__AIM OF THE EXERCISE__
Each of the entries below needs to be given again exactly.

----- THE INPUT

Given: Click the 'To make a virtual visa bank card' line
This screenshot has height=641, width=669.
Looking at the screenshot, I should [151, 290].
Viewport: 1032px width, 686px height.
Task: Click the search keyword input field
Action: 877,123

----------

__REPLY__
Given: Click the 'To make a virtual visa bank card' line
This screenshot has height=641, width=669.
Looking at the screenshot, I should [151, 290].
Viewport: 1032px width, 686px height.
Task: Click the search keyword input field
Action: 877,123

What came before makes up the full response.